> **DESCRIPTION OF THE TASK**
Counting only lines that contain the word "agent", state the total for the listing below and nothing else.

> **DATASET RECORDS**
○ ○ ○ ○ ○

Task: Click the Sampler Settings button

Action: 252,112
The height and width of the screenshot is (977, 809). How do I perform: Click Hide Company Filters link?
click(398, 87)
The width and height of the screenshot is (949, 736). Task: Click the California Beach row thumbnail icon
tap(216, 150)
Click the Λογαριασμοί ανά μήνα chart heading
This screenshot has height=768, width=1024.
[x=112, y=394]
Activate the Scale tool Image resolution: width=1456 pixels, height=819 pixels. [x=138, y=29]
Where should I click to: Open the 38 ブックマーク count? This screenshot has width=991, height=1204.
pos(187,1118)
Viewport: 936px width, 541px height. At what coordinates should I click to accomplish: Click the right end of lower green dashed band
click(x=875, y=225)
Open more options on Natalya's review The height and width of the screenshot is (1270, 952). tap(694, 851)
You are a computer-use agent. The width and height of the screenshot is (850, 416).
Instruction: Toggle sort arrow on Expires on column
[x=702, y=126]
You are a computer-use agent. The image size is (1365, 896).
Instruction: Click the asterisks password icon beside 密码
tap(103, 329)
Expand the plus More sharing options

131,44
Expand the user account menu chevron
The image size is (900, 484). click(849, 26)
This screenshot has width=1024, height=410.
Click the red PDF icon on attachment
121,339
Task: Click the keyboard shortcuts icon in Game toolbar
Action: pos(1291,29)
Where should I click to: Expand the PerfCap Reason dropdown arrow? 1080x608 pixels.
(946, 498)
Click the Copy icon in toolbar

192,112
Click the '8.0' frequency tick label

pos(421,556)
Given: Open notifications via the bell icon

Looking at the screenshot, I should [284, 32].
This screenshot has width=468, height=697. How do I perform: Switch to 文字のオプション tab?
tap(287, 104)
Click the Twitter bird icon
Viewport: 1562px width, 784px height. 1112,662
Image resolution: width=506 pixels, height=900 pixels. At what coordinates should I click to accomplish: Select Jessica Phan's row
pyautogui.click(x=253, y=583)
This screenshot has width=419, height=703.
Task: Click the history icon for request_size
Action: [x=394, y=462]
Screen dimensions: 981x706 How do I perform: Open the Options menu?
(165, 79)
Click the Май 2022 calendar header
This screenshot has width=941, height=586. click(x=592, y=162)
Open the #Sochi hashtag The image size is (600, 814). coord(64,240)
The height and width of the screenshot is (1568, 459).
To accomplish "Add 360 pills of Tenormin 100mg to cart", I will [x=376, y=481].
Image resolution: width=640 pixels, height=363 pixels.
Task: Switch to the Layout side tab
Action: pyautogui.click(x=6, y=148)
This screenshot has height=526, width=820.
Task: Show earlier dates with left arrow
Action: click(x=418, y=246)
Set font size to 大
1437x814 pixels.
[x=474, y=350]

○ ○ ○ ○ ○

> **COMPLETED TASK**
2